Two major filmy fern lineages are resolved and well supported (PP = 1.00), corresponding to the two traditionally defined filmy fern genera: Hymenophyllum (HYM) and Trichomanes (TRI). The composition of these two clades is identical to that found in previous studies (Dubuisson et al., 2003a; Ebihara et al., 2002; Hennequin et al., 2003; Pryer et al., 2001b), with the monotypic segregate genera (Cardiomanes, Hymenoglossum, Rosenstockia, and Serpyllopsis) and species of Microtrichomanes, all nested within the Hymenophyllum clade. High posterior probability support is present for 9 of 23 nodes resolved within the Hymenophyllum clade and 12 of 23 nodes within the Trichomanes clade. The relationships of species within each of these two major clades are essentially in agreement with previous studies (Dubuisson et al., 2003a; Ebihara et al., 2002; Hennequin et al., 2003; Pryer et al., 2001b).

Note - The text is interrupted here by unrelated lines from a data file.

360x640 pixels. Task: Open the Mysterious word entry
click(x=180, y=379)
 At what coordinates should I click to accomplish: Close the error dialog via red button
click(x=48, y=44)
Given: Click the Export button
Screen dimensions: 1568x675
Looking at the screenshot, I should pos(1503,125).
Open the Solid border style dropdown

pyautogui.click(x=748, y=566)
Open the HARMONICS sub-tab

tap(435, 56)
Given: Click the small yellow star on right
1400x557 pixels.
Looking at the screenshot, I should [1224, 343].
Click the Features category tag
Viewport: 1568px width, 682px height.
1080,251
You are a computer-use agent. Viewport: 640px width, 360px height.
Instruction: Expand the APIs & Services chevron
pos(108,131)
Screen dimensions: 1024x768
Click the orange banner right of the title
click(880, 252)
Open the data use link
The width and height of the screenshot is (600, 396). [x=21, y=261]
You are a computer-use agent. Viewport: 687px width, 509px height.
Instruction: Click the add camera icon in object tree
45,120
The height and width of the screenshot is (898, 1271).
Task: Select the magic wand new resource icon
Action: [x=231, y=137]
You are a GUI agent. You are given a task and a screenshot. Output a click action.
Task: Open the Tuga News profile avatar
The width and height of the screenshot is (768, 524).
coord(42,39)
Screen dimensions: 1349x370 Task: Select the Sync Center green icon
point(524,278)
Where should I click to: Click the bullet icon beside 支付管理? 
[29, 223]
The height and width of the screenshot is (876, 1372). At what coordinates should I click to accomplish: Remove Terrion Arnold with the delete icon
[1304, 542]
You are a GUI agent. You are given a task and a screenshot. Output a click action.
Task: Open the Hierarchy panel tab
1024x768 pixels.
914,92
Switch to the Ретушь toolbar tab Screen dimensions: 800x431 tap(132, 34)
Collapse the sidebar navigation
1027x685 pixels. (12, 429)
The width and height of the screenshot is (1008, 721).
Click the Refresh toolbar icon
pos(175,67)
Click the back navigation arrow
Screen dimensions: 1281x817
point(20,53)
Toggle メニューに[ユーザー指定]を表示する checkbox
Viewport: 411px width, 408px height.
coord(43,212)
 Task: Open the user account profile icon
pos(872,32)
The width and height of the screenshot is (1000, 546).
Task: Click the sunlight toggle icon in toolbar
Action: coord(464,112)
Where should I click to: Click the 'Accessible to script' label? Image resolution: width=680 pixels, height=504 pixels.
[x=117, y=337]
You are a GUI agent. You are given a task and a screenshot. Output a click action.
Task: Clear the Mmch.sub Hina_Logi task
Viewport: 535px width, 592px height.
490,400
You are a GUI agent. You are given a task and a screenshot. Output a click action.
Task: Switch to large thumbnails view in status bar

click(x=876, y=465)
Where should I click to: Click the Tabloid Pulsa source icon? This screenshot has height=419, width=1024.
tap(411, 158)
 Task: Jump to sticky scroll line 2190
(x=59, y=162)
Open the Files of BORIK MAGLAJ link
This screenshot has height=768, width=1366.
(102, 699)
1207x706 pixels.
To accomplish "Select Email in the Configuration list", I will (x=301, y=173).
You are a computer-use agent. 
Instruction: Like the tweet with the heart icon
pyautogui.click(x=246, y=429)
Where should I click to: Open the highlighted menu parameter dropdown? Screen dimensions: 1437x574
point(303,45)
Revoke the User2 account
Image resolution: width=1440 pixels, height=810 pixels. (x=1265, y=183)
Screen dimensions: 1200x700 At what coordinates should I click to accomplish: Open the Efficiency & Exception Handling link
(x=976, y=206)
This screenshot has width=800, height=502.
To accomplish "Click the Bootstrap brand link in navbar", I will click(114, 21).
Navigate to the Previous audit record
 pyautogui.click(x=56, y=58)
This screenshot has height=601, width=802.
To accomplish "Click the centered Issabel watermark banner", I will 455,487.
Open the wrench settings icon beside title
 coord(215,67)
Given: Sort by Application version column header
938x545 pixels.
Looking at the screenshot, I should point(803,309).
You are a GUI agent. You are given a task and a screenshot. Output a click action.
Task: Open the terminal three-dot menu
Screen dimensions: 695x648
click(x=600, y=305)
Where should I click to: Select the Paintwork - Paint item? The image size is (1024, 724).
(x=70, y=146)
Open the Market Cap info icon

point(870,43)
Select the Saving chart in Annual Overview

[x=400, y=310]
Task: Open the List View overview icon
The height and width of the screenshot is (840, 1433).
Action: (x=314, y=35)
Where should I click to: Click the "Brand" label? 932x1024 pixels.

Significant Rate Differences
Considerable branch length differences were evident between the two major filmy fern lineages, as well as within each of these lineages and across the phylogeny as a whole (Fig. 1). Likelihood ratio test comparisons of null models of rate constancy versus alternative models with unique rates of molecular evolution for each branch revealed statistically significant departures from rate constancy across the entire tree and within all partitions examined (comparisons 1 to 5, Table 2). Even within the Hymenophyllum clade, where branch lengths appear to reflect clock-like evolution (Fig. 1), a molecular clock could be rejected (P < 0.001). Nevertheless, although these tests do indicate that the branch length differences observed are ultimately the result of significantly different rates of molecular evolution, they do not identify particular branches with aberrant rates. Within filmy ferns specifically, these tests alone do not reveal where an acceleration or deceleration in rate occurred, nor do they even distinguish between inter- and intrageneric differences.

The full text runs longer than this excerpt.